Must the largest independent set of a graph contain a vertex of minimum degree?

My gut feeling is yes, but I can't think of a substantive reason as to why. Does a proof for this exist, or is this premise false?

• The question itself is good, but you could improve your post by including context. – 6005 Dec 8 '16 at 7:13
• Do you mean every maximum independent set? I think that might not be true. But, if true, would be an interesting result. – Joffan Dec 8 '16 at 7:28

Consider the following graph The maximum independent set size of this graph is three, since an independent set can contain at most one of A and B, of D and E, and of C, F and G. The set {B, F, D} is a maximum independent set without any vertices of minimal degree.

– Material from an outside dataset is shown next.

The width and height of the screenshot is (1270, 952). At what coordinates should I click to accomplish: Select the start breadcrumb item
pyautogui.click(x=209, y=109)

Edit: I saw Bof's answer and realized it's better than mine, since for this example, there are no maximum independent sets that contain vertices of minimal degree. Here is a picture of Bof's solution. • Thank you! That's a very simple example that I didn't think of. – user203167 Dec 8 '16 at 16:32

Here is an example of a graph in which no largest independent set contains a vertex of minimum degree.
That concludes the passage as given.